Очевидно, что в эту сферу привлекать молодых людей сложнее. Но подчеркну, что современное сельское хозяйство представляет собой бурно развивающуюся инновационную отрасль. Здесь и большие данные (big data), и дистанционные методы исследования, и вопросы, связанные с математическим моделированием.

Между тем ряд стереотипов все же остались. Пресловутый городской житель исторически считал сельского человеком второго сорта. Но мы стараемся объяснять важность сельского хозяйства. К сожалению, люди не знают про почвоведение. Мы сделали очень информативный и динамичный, на мой взгляд, сайт нашего факультета. Однако его посещаемость заметно ниже, чем у более популярных факультетов.

Между тем традиционно основой для сельскохозяйственных исследований в МГУ была агробиостанция Чашниково, которая находится недалеко от Зеленограда. В свое время ее специально создавали для развития сельскохозяйственных исследований в Московском университете. С 1973 по 1993 г. агробиостанция входила в состав факультета почвоведения, и студенты по сей день работают там в рамках полевых практик. К сожалению, количество экспериментов в области сельского хозяйства постоянно снижается. Подобные базы требуют больших инвестиций в инфраструктуру. В традиционных аграрных вузах есть большие поля, комбайны, трактора и другая техника. В МГУ же приходится работать по остаточному принципу.

— Почему вы в свое время заинтересовались почвоведением?

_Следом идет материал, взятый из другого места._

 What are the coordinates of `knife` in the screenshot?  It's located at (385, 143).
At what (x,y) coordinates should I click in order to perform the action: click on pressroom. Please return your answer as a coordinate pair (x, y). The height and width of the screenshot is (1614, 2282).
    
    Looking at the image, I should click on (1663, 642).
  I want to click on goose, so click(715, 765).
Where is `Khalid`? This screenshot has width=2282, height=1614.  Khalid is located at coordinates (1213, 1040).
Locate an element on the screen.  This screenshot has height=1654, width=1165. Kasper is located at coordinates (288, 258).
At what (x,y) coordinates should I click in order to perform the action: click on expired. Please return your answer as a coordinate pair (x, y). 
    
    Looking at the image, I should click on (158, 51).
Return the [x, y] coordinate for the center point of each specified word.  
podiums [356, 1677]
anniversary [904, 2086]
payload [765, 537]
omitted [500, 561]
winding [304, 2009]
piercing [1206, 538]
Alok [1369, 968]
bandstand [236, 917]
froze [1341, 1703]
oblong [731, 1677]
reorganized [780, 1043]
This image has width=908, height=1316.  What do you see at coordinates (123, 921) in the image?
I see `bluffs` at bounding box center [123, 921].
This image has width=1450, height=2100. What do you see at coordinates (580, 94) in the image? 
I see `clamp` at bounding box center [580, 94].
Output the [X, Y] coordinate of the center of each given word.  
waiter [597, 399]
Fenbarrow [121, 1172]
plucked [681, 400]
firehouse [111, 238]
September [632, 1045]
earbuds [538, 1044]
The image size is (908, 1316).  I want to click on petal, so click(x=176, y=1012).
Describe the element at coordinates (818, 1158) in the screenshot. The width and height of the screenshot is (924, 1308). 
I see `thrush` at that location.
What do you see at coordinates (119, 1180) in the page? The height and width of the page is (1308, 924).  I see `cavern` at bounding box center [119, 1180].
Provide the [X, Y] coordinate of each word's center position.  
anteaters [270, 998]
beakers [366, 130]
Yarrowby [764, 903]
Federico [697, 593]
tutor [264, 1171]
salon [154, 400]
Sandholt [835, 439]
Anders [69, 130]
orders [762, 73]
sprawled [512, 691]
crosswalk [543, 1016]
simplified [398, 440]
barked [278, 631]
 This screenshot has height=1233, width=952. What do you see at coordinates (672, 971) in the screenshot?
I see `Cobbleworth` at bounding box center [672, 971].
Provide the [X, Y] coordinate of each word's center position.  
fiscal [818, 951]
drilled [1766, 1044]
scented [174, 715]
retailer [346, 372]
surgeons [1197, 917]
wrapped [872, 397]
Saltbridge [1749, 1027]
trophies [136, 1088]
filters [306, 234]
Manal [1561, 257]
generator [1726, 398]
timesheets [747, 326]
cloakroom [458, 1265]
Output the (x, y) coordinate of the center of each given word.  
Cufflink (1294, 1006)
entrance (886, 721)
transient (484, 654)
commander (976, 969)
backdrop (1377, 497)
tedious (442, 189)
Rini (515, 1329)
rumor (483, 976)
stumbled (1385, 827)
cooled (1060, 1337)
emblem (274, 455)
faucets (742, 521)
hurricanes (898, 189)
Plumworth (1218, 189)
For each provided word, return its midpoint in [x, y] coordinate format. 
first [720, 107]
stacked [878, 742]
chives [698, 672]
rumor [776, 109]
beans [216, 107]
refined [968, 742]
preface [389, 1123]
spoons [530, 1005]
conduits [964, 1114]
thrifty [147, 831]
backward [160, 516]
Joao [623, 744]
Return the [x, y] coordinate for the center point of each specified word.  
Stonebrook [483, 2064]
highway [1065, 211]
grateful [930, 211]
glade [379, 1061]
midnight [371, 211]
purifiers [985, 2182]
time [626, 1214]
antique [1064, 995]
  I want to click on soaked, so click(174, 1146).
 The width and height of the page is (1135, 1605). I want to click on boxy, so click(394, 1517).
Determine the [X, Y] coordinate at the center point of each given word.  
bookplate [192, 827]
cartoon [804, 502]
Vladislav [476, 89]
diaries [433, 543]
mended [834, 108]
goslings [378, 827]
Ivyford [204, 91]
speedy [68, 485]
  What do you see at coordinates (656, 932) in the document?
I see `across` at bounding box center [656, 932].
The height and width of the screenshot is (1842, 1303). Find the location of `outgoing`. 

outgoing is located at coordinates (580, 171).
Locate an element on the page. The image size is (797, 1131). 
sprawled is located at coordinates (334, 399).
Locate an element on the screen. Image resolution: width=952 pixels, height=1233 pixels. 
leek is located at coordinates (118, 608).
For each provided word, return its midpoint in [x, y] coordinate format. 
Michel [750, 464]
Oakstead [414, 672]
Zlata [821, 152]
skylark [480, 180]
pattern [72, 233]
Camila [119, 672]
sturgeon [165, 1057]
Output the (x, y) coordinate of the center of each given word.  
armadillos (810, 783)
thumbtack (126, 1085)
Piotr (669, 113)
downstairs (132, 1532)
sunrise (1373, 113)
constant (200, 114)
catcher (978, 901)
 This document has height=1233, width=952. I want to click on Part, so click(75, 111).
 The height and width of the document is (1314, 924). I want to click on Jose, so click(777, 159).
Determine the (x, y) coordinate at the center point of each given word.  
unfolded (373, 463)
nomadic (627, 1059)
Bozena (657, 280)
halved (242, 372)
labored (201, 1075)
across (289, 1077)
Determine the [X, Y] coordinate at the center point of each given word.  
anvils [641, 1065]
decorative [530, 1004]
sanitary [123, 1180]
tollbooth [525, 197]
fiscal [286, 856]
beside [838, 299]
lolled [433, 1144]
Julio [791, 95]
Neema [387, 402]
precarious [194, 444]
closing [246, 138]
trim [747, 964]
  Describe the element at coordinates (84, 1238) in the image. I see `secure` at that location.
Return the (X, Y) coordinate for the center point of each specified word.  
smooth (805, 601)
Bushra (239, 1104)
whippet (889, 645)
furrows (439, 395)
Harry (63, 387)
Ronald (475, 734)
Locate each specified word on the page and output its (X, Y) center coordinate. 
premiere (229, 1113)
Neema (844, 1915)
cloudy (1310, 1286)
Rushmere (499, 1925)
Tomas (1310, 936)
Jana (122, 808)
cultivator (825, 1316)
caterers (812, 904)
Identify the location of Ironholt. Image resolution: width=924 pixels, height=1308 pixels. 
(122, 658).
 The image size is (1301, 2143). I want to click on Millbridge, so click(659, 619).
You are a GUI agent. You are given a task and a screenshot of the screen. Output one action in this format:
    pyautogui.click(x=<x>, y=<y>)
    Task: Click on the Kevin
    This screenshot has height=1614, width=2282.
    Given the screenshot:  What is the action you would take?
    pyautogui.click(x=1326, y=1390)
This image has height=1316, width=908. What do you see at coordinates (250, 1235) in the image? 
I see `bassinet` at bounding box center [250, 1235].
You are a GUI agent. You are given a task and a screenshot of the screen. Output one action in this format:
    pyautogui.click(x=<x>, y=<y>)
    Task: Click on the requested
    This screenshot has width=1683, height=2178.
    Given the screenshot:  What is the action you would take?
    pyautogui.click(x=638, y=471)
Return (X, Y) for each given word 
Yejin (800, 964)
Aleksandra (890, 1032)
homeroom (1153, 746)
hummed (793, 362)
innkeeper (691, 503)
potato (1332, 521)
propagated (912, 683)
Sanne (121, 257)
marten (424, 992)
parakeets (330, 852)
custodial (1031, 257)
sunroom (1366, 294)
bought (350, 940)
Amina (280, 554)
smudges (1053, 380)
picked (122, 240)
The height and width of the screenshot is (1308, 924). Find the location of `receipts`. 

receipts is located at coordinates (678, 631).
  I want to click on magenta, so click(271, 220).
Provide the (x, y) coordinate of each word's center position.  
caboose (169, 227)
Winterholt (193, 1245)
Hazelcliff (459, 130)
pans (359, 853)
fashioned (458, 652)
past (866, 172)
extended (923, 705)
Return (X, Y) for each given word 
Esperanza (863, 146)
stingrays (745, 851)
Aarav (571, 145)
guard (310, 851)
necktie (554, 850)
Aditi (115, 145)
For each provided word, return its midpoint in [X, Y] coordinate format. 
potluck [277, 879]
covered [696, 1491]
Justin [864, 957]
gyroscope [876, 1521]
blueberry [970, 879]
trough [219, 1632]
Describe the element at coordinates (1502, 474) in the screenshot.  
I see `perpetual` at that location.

Что для вас земля, чем она может увлечь?

— Я попал в эту сферу случайно. В детстве я учился в школе с углубленным изучением английского языка. Во время производственной практики меня направили в Институт биологии Карельского научного центра РАН, в лабораторию почвоведения и агрохимии. Сначала я считал, что мне не повезло. Но заведующая лабораторией Антонина Александровна Стрелкова все же уговорила меня взять тексты на перевод и ознакомиться с тематикой. И она сразу меня заинтересовала. После я поступил в МГУ, где направление окончательно меня увлекло. Атмосфера, ведущие преподаватели, традиции вуза меня затянули. С тех пор я продолжаю научную деятельность в области почвоведения.

Интервью проведено при поддержке Министерства науки и высшего образования РФ и Российской академии наук.